__HOW TO COMPLETE THIS TASK__
From the data below, copy exactly the lines that lie between the one holding "[LinkedIn] (266, 2552)" and the one holding "[TikTok] (281, 2552)", including both, and nothing more.

__DATA SECTION__
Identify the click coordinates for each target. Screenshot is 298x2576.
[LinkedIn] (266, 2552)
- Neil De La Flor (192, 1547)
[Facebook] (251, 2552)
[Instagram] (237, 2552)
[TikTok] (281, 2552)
==
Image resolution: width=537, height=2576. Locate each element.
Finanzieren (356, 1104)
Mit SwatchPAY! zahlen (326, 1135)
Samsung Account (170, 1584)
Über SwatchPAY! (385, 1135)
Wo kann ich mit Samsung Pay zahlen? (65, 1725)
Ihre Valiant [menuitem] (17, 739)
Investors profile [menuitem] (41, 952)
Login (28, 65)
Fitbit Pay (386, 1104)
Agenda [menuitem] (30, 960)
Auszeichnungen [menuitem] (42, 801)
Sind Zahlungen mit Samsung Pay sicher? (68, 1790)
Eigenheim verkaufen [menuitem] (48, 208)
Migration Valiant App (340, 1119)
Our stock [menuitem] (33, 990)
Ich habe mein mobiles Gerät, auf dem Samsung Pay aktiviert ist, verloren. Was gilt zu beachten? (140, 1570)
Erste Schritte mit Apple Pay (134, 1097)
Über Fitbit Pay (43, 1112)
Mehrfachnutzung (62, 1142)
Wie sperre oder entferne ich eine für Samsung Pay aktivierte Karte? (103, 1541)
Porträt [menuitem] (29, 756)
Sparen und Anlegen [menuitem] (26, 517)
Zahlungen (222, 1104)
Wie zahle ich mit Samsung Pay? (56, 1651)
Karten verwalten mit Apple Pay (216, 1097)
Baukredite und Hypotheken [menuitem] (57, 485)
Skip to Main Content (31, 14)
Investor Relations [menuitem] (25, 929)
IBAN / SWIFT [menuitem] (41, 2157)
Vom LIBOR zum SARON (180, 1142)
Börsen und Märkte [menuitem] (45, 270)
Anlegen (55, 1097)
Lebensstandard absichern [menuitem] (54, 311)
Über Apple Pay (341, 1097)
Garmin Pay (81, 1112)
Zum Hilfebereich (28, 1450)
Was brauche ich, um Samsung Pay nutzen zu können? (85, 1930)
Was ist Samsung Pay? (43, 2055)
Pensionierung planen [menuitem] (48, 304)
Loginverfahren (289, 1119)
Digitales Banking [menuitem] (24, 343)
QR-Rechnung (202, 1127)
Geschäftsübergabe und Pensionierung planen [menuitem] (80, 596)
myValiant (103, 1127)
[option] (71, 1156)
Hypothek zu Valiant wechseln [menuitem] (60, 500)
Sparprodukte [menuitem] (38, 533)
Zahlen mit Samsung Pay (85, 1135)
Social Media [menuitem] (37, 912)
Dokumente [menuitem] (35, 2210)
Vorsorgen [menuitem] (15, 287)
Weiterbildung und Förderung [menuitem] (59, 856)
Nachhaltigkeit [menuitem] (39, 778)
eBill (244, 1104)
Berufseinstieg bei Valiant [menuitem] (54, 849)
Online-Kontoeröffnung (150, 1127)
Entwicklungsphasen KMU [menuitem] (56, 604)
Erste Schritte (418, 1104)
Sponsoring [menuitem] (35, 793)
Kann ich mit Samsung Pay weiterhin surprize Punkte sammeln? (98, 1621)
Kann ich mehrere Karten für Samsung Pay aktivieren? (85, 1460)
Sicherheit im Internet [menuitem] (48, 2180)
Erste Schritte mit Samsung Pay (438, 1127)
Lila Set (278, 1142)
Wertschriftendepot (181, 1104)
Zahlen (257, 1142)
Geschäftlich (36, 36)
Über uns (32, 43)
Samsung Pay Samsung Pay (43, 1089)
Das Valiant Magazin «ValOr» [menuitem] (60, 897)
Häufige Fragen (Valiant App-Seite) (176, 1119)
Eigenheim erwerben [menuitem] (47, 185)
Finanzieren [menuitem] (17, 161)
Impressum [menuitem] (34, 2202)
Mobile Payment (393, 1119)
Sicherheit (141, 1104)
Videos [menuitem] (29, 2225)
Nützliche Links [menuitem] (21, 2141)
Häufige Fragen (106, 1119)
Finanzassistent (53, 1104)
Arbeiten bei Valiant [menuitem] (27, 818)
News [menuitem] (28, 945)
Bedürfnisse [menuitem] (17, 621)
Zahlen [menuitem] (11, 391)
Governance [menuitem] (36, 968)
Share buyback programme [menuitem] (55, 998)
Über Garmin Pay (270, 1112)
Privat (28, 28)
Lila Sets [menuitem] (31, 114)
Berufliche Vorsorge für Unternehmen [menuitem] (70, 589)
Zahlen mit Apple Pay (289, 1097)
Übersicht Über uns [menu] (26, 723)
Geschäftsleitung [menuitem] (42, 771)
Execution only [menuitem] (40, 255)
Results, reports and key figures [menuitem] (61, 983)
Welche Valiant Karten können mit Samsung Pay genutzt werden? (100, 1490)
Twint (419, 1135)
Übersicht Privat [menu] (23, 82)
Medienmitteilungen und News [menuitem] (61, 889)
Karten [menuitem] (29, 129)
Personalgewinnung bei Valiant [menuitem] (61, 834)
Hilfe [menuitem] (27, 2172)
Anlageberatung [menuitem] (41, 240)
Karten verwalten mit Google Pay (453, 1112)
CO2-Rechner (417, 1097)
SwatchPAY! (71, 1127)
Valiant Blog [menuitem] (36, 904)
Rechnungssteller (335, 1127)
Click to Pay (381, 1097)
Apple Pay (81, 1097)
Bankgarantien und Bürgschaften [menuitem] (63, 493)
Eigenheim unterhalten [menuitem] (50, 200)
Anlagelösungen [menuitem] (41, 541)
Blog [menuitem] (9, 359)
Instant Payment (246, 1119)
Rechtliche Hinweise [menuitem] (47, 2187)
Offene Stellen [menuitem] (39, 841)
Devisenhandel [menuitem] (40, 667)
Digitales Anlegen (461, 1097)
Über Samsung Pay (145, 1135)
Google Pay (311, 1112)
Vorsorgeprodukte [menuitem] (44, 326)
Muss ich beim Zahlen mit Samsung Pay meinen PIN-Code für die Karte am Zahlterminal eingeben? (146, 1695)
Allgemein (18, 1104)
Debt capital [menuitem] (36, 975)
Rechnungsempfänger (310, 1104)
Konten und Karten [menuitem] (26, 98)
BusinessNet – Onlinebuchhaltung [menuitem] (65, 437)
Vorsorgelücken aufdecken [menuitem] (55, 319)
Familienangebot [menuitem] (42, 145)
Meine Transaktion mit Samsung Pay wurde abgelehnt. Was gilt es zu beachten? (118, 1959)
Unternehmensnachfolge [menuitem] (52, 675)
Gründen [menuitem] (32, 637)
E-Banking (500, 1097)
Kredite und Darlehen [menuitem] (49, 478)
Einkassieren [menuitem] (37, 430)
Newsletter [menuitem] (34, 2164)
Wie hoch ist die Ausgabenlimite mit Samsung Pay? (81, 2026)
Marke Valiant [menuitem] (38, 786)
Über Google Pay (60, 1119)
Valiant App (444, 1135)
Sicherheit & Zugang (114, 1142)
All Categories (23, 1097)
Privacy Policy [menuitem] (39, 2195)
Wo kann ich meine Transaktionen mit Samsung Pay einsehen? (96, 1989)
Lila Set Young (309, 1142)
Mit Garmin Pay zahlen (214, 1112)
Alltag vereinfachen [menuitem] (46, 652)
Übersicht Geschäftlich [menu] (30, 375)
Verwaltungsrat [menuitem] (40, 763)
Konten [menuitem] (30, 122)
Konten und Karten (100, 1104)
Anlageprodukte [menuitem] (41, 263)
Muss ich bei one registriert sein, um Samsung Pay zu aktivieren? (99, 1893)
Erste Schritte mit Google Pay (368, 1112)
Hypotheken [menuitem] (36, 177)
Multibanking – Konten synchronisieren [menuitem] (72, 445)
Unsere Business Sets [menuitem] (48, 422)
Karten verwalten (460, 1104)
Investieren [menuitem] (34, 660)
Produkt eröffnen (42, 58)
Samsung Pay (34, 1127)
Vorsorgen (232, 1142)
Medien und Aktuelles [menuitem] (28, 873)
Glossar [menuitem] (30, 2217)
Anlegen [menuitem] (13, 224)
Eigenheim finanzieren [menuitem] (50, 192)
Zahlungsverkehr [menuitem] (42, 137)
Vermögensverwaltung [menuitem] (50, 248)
...
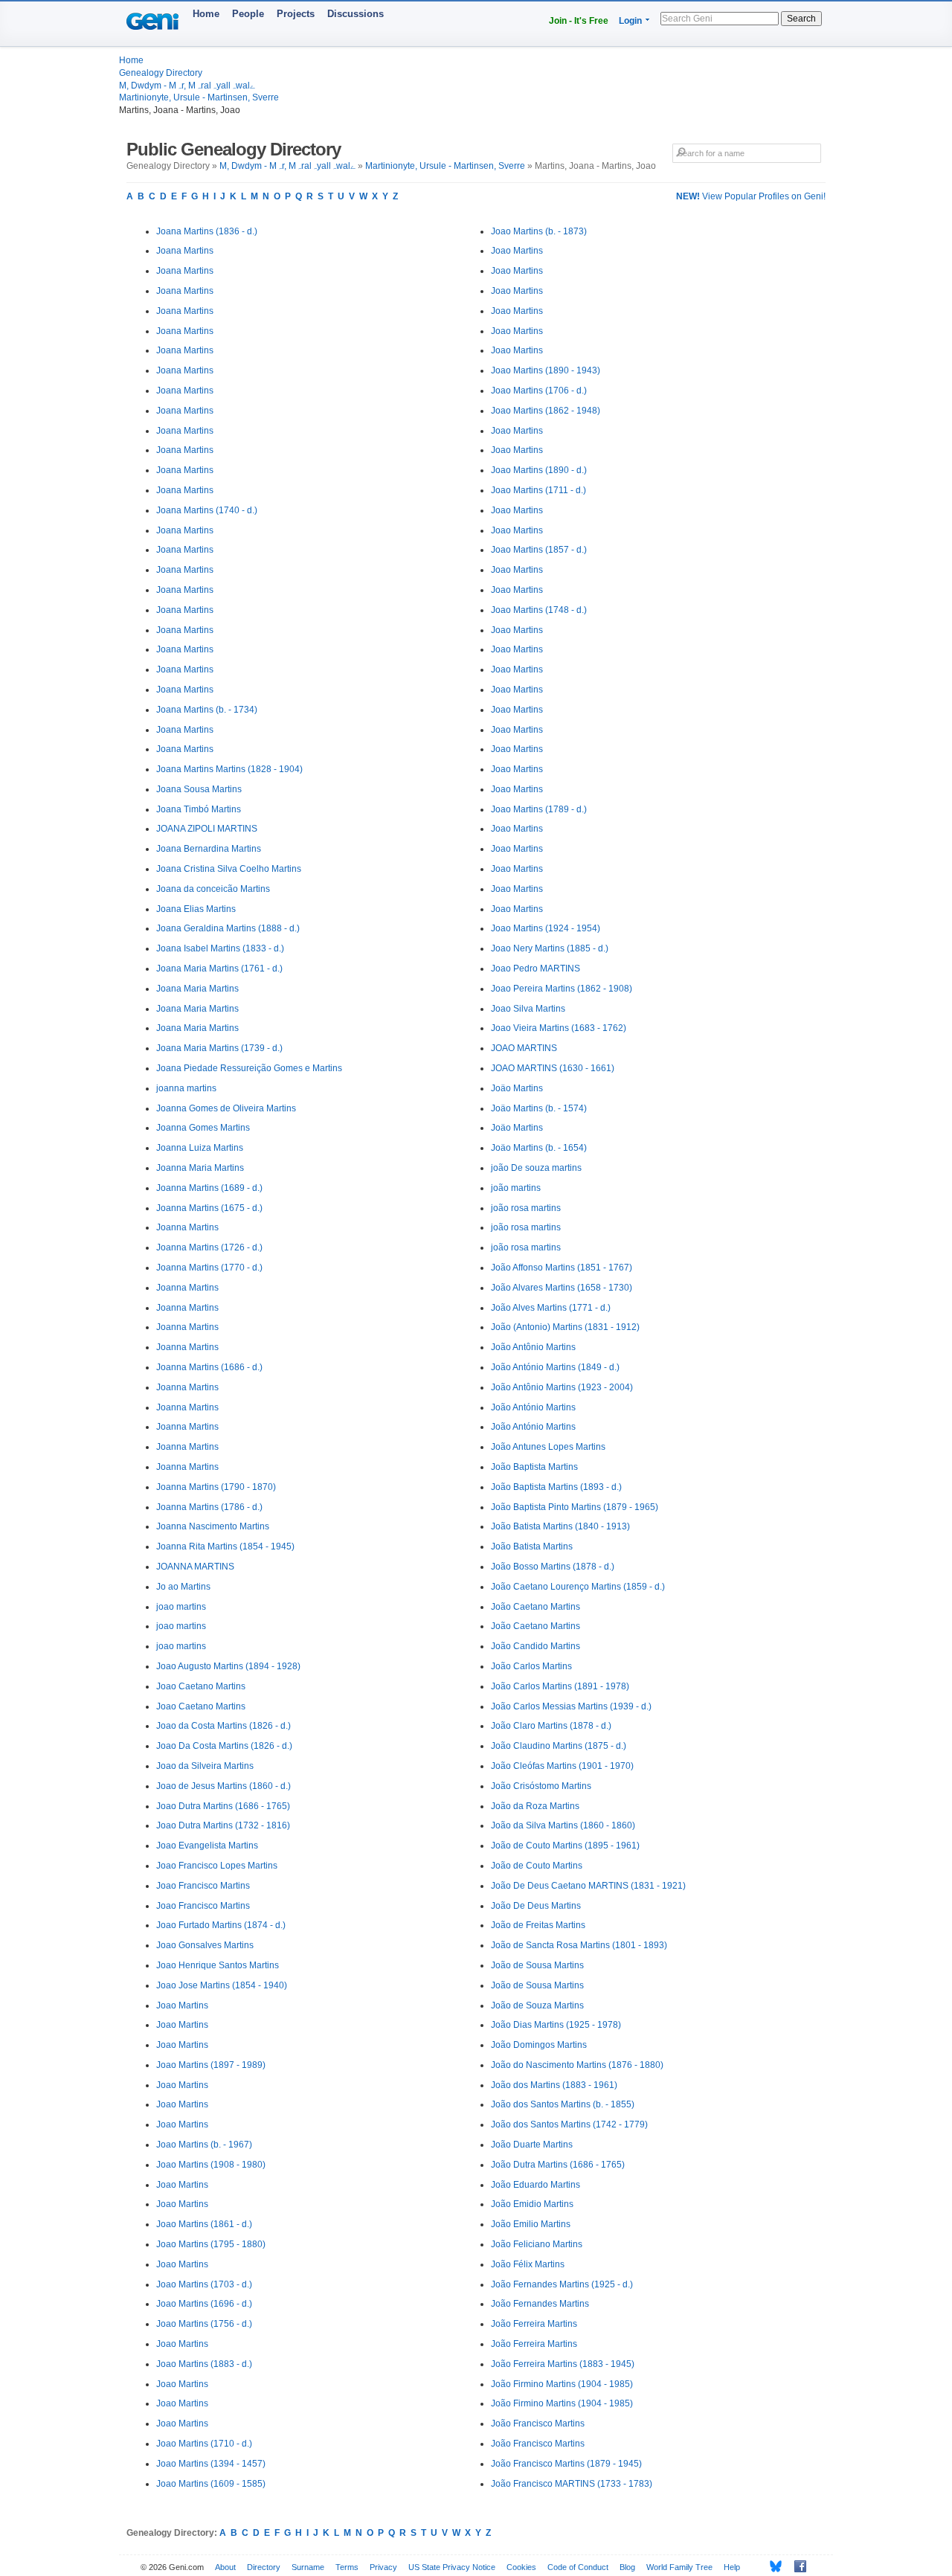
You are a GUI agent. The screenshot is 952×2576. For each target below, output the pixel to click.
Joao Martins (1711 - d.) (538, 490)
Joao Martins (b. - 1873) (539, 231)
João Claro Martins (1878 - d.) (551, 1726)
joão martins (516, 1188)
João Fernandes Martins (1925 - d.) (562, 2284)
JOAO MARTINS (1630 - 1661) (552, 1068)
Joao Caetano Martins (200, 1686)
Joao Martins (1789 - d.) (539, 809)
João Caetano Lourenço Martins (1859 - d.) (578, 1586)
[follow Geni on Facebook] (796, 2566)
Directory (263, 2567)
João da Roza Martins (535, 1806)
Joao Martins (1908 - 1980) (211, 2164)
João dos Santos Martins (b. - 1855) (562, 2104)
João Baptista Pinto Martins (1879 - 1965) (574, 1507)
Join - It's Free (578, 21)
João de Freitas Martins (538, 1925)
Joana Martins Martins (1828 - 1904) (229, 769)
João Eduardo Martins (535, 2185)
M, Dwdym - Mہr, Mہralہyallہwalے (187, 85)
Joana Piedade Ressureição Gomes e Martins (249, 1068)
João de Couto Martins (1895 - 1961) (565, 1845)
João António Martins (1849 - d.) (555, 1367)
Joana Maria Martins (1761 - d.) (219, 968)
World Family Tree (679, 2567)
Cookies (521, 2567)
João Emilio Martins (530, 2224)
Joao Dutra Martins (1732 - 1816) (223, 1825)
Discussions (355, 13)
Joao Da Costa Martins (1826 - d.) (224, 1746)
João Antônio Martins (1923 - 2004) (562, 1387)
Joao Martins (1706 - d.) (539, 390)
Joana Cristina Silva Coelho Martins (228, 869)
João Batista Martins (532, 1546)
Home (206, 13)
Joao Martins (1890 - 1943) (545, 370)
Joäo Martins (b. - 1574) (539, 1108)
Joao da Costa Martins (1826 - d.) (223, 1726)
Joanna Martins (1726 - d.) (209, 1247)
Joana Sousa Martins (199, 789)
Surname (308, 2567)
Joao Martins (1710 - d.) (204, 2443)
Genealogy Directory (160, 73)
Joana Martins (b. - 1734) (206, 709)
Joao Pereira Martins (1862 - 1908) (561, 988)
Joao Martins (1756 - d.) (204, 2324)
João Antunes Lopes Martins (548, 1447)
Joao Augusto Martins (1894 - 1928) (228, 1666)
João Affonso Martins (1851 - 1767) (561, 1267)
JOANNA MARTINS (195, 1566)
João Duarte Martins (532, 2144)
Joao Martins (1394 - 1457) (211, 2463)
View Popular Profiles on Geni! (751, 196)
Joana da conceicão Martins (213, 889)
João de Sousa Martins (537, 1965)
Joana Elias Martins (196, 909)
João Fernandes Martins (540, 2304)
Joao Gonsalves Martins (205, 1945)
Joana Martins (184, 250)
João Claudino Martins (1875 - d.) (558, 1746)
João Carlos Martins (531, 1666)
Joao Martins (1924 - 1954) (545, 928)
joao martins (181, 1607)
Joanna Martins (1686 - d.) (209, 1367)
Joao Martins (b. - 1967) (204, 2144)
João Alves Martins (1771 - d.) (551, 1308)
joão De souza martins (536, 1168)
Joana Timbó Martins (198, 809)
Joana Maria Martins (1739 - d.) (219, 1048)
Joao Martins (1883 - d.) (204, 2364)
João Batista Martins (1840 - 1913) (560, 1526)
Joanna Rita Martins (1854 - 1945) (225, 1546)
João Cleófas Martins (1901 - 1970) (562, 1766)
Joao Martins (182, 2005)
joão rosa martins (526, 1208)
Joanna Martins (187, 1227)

__WRITTEN RESPONSE__
[LinkedIn] (266, 2552)
- Neil De La Flor (192, 1547)
[Facebook] (251, 2552)
[Instagram] (237, 2552)
[TikTok] (281, 2552)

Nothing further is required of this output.